Patents by Inventor Marek Polewczyk

Marek Polewczyk has filed for patents to protect the following inventions. This listing includes patent applications that are pending as well as patents that have already been granted by the United States Patent and Trademark Office (USPTO).

  • Publication number: 20240177011
    Abstract: Various embodiments for a neural network clustering system are described herein. An embodiment operates by detecting a plurality of bounding boxes and identifying coordinates for each of the bounding boxes. An adjacency matrix is generated based on combining a key matrix and a query matrix.

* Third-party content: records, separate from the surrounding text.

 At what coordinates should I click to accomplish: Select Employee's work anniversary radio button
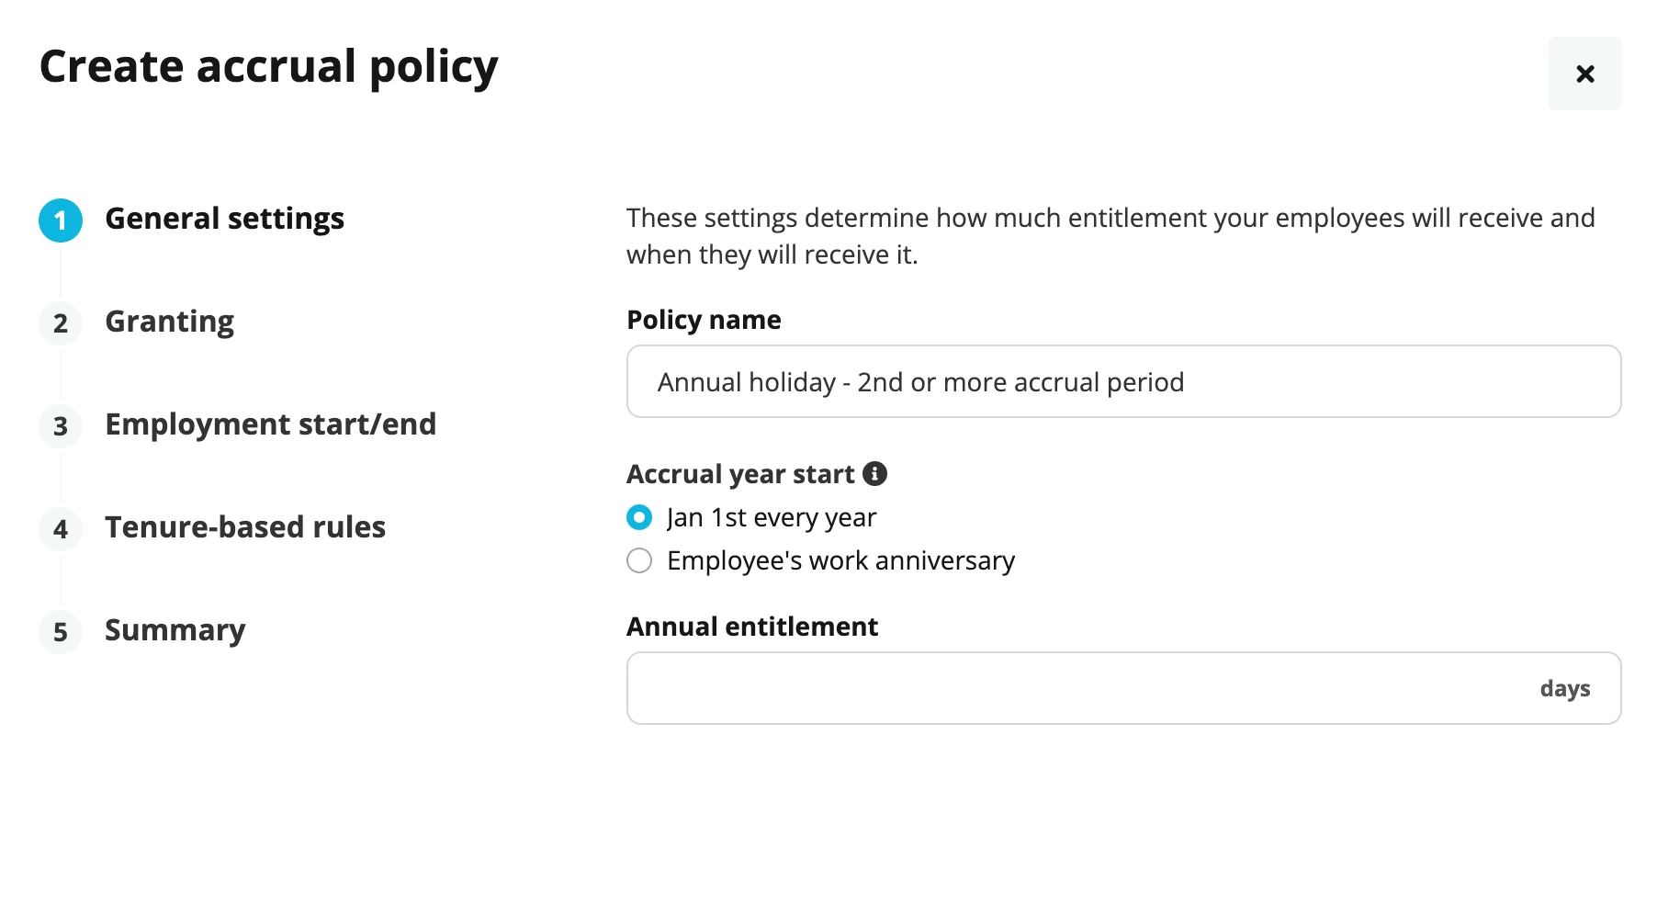[639, 560]
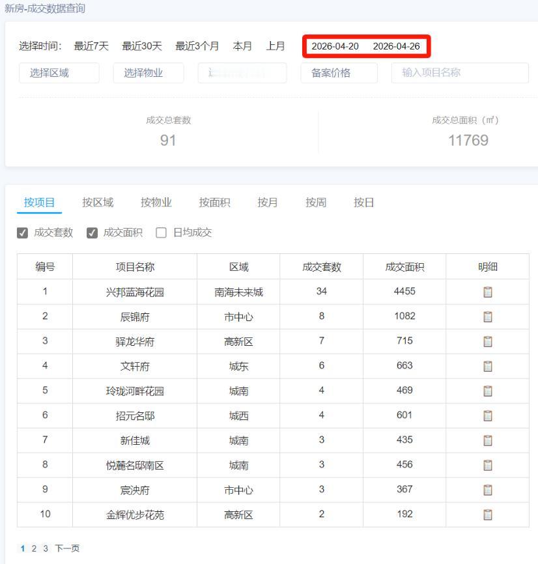
Task: Expand the 备案价格 dropdown
Action: (x=337, y=73)
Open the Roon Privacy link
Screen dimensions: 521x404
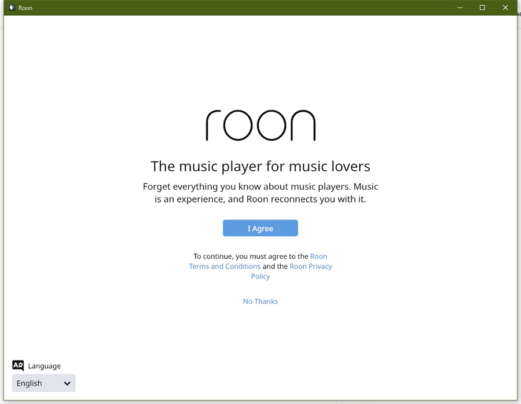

The plurality of words are clustered into a plurality of clusters, each cluster corresponding to a different line on the first document. A second document is generated in which the plurality of words corresponding to a respective cluster of the plurality of clusters is arranged on a same line on the second document. The second document is provided for display.
    Type: Application
    Filed: November 29, 2022
    Publication date: May 30, 2024
    Inventors: MAREK POLEWCZYK, Marco SPINACI, Xiang YU
  • Patent number: 11816182
    Abstract: The present disclosure provides techniques for encoding and decoding characters for optical character recognition. The techniques involve determining sets of numbers for encoding a character set where each number in a particular set of numbers for encoding a particular character is mapped to a graphical unit (e.g., radical) of the particular character. A mapping between each set of numbers in the possible encodings and the character set may be determined based the closest character already encoded. A machine learning model may be trained to perform optical character recognition using training data labeled using the set of encodings and the mappings.
    Type: Grant
    Filed: June 7, 2021
    Date of Patent: November 14, 2023
    Assignee: SAP SE
    Inventors: Marco Spinaci, Marek Polewczyk
  • Publication number: 20230222632
    Abstract: A method may include determining, based at least on an image of a document, a plurality of text bounding boxes enclosing lines of text present in the document. A machine learning model may be trained to determine, based at least on the coordinates defining the text bounding boxes, the coordinates of a document bounding box enclosing the text bounding boxes. The document bounding box may encapsulate the visual aberrations that are present in the image of the document. As such, one or more transformations may be determined based on the coordinates of the document bounding box. The image of the document may be deskewed by applying the transformations. One or more downstream tasks may be performed based on the deskewed image of the document. Related methods and articles of manufacture are also disclosed.
    Type: Application
    Filed: January 7, 2022
    Publication date: July 13, 2023
    Inventors: Marek Polewczyk, Marco Spinaci
  • Publication number: 20220391637
    Abstract: The present disclosure provides techniques for encoding and decoding characters for optical character recognition. The techniques involve determining sets of numbers for encoding a character set where each number in a particular set of numbers for encoding a particular character is mapped to a graphical unit (e.g., radical) of the particular character. A mapping between each set of numbers in the possible encodings and the character set may be determined based the closest character already encoded. A machine learning model may be trained to perform optical character recognition using training data labeled using the set of encodings and the mappings.
    Type: Application
    Filed: June 7, 2021
    Publication date: December 8, 2022
    Inventors: Marco Spinaci, Marek Polewczyk